Let's be honest. The real reason that Neilson Boxes track TV watching patterns is to ultimately report Advertising reach to they people paying for the TV programs - the advertisers. Neilson reports to the stations what shows were watched and when. This data is correlated with the commercials and fancy charts are produced when the station is wooing a new advertising client.
The problem with the internet is, while we know a lot more about advertising impressions, we also know a lot less. When a commercial comes on the TV, consumers watch only the commercial. It's eyeball monopoly. When an ad is placed on a webpage, the ad is competing with the content on the page for attention. Eyes bounce over advertising with great ease.
But what if you could track a person's eye on the webpage? This would be valuable information. It would not only give feedback to the effectiveness of the placement and layout, it would also provide another valuable metric - eyeball attention.
There are two ways to track eyeball movement:
- indirect using the movement of the mouse. People read with their mouse, so just track the movements of the mouse
- Use the computer's built in iSight to track the person's eye movements on the page.
All Mac computers bought over the last few years come pre-equipped with a webcam facing the user. iSight is the colloquial name for this webcam. The webcam is present not just on Macs these days, but also on Dells, Lenovo's and most other home computers.
Why not pay users a small fee to watch them as they surf the net?

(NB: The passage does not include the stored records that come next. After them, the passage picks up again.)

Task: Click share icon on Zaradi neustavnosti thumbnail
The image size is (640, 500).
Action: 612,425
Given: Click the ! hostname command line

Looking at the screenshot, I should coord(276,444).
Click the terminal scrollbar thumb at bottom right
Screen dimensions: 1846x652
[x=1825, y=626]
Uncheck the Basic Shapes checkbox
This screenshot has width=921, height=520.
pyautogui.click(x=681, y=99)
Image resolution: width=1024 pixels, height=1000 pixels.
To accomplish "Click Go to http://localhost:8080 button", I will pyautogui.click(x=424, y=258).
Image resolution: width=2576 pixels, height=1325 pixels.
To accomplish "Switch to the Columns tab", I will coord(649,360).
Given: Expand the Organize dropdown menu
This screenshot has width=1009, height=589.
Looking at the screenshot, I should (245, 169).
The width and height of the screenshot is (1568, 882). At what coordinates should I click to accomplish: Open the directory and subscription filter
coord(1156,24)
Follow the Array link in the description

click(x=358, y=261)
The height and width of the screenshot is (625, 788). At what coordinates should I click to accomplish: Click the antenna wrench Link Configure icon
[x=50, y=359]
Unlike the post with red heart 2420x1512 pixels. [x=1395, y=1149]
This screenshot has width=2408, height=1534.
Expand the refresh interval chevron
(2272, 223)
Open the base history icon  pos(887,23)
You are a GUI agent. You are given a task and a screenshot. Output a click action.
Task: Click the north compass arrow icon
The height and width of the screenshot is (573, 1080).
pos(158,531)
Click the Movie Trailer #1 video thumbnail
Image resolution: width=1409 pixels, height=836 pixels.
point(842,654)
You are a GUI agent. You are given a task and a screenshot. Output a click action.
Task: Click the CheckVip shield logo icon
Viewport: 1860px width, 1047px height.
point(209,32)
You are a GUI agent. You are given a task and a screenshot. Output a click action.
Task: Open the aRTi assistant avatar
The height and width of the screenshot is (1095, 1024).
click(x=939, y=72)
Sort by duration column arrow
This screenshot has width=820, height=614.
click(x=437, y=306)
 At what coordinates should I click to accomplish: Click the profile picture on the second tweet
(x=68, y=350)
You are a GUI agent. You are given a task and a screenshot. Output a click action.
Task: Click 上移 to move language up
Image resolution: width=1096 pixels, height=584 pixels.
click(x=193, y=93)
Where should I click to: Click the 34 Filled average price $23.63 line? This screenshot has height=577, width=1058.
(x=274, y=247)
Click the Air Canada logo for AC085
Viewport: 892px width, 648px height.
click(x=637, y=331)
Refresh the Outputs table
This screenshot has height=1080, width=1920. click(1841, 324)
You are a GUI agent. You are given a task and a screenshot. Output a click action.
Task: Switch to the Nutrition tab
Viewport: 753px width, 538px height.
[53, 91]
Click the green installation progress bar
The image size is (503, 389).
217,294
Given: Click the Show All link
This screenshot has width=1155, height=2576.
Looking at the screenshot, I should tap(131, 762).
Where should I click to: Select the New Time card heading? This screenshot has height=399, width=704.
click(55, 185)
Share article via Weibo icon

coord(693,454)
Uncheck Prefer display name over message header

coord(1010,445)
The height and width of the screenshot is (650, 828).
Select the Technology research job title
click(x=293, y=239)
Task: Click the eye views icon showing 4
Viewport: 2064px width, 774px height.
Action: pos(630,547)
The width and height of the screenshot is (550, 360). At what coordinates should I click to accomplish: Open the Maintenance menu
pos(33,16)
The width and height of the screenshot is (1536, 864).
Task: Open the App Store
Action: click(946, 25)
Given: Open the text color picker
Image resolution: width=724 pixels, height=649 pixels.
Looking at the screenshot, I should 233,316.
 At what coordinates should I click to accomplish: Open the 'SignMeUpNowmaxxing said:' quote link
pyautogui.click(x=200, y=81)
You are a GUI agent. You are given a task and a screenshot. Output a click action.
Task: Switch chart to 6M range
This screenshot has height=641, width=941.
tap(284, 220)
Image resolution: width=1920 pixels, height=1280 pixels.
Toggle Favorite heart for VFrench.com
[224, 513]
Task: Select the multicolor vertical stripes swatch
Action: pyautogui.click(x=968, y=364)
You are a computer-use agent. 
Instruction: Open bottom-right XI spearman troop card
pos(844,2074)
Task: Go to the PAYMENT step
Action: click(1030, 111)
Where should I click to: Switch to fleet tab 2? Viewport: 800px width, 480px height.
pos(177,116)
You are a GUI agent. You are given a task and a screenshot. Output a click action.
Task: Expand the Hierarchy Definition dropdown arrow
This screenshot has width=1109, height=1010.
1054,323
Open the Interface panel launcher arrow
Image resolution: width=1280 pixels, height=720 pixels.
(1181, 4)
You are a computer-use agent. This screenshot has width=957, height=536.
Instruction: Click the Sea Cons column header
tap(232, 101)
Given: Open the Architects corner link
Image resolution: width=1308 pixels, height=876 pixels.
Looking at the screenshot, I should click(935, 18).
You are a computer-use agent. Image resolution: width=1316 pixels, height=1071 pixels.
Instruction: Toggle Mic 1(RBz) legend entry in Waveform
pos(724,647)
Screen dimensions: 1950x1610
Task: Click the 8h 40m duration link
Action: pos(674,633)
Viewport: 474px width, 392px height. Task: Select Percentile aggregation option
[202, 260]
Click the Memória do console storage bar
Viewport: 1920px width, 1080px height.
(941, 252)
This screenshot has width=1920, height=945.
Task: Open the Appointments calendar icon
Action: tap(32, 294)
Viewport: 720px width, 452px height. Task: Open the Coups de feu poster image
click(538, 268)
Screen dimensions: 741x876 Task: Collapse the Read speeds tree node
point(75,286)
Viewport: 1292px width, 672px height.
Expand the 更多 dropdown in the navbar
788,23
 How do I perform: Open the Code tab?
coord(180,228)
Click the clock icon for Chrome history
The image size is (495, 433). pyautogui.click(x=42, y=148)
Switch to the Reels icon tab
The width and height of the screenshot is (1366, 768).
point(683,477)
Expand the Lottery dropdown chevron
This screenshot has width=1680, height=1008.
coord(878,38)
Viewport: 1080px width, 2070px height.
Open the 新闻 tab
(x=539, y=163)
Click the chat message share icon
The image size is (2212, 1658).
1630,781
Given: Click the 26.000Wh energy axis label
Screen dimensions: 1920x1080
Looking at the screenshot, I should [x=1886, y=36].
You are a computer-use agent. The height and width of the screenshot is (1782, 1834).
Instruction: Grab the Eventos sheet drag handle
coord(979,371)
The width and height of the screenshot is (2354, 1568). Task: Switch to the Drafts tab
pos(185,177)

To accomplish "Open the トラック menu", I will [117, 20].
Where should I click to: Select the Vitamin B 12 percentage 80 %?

Sure it's more intrusive than a Neilson Box, but the information would be immensely valuable. Even today we don't know if the person was actually in the room when the ad played on TV. Tracking eye movement on a webpage (and correlating it to the window position and the contents of the viewport) is a relatively simple computational task. The big challenge will be getting user adoption.
Would you allow a third-party computer program to watch you as you surfed the net?